出会ってからずっと、彼女は完全夜型の生活をしている。
昼間は死んだように眠り、日没とともに目覚め、日の出と共に再び眠るといった生活を続けている。その眠りは人間とは異なり深い深い眠りらしく、少々のことがあっても目覚めることは無いんだ。少々の騒音ではまったく起きる事はなかった。
仮死状態に近い感じなんだもん。
これってかなり危険なんじゃないかなって思うけど、そのことについてはまったく王女は気にしていないらしい。何かセンサーみたいなものでも設置しているんだろうかな?

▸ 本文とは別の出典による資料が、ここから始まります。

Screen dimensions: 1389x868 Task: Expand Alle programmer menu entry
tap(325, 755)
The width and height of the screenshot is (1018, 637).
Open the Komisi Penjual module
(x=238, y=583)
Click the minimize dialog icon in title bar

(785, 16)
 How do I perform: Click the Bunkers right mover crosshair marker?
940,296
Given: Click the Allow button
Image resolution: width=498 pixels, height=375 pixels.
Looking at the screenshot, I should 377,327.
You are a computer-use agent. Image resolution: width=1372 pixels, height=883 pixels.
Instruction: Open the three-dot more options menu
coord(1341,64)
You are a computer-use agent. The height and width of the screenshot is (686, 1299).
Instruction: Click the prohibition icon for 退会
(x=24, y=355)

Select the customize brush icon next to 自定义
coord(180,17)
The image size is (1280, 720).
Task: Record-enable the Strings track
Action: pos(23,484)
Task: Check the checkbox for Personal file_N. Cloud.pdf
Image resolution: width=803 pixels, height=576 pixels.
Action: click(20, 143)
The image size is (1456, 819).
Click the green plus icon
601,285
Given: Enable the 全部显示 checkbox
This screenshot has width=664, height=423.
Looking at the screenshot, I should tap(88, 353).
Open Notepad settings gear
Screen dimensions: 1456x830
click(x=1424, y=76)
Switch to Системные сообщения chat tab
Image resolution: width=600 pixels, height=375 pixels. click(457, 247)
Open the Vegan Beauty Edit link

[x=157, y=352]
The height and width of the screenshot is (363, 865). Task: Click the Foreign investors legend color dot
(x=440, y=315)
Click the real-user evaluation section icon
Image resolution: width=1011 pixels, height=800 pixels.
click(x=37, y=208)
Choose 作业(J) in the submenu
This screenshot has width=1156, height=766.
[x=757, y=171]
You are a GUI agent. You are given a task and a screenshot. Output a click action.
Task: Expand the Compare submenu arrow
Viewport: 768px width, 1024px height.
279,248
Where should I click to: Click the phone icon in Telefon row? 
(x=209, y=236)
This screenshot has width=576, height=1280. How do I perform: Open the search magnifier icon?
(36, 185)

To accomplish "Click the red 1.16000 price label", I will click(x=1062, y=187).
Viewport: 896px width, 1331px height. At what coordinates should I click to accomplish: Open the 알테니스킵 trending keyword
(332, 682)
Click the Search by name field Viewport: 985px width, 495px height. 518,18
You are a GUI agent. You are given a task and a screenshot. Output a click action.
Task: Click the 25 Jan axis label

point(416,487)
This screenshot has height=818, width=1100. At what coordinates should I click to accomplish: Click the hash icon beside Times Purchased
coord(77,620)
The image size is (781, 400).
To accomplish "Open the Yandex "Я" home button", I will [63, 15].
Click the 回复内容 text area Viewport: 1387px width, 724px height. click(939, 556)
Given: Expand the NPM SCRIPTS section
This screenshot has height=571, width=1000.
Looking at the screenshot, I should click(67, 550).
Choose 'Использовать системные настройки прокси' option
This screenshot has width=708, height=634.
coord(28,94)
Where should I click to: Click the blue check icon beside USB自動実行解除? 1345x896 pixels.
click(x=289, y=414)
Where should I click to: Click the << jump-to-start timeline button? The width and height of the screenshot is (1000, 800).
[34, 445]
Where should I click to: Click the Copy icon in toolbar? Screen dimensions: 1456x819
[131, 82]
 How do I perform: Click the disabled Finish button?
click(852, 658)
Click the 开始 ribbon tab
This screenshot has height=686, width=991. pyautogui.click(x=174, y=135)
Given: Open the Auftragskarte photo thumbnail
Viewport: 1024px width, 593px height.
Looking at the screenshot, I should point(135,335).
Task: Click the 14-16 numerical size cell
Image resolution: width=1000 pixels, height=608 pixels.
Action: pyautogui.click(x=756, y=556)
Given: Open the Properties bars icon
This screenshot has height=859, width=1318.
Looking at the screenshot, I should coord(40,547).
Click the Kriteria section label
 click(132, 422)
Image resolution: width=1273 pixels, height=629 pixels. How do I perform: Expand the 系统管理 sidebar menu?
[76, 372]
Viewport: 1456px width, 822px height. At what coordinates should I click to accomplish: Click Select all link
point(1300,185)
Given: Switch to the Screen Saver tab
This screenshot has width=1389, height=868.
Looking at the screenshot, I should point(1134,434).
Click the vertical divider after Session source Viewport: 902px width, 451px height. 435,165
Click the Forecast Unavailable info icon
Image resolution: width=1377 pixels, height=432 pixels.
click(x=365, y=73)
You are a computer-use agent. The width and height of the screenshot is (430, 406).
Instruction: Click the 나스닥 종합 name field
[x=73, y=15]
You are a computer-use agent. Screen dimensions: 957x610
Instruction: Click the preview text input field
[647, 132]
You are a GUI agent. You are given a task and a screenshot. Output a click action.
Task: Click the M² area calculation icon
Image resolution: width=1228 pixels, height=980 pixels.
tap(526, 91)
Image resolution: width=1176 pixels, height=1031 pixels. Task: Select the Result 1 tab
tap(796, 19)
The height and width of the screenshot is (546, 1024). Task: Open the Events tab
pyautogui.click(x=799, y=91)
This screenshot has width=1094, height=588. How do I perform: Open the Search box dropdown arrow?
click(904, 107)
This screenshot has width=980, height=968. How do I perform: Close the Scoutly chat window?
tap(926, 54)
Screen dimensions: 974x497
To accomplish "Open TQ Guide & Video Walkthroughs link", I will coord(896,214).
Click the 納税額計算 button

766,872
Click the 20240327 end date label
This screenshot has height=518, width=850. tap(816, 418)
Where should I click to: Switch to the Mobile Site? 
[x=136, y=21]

そして、よほどのことが無い限りはそのリズムを替えることはないようだ。変えられないのかもしれない。
完全に俺たち人間とは逆の生活リズムなんだな。
……まるで吸血鬼みたいだよな、それって。と思う。
部屋は暗室みたいにしておかないと駄目みたいで、遮光カーテンを買いに行かされたもん。それでも完全な暗闇にはできないからぶーぶー文句を言われた。仕方ないんで、スーパーでいらなくなった段ボールをもらってきて窓ガラスの大きさで切り取って、かつガムテープでしっかりと目張りをしている。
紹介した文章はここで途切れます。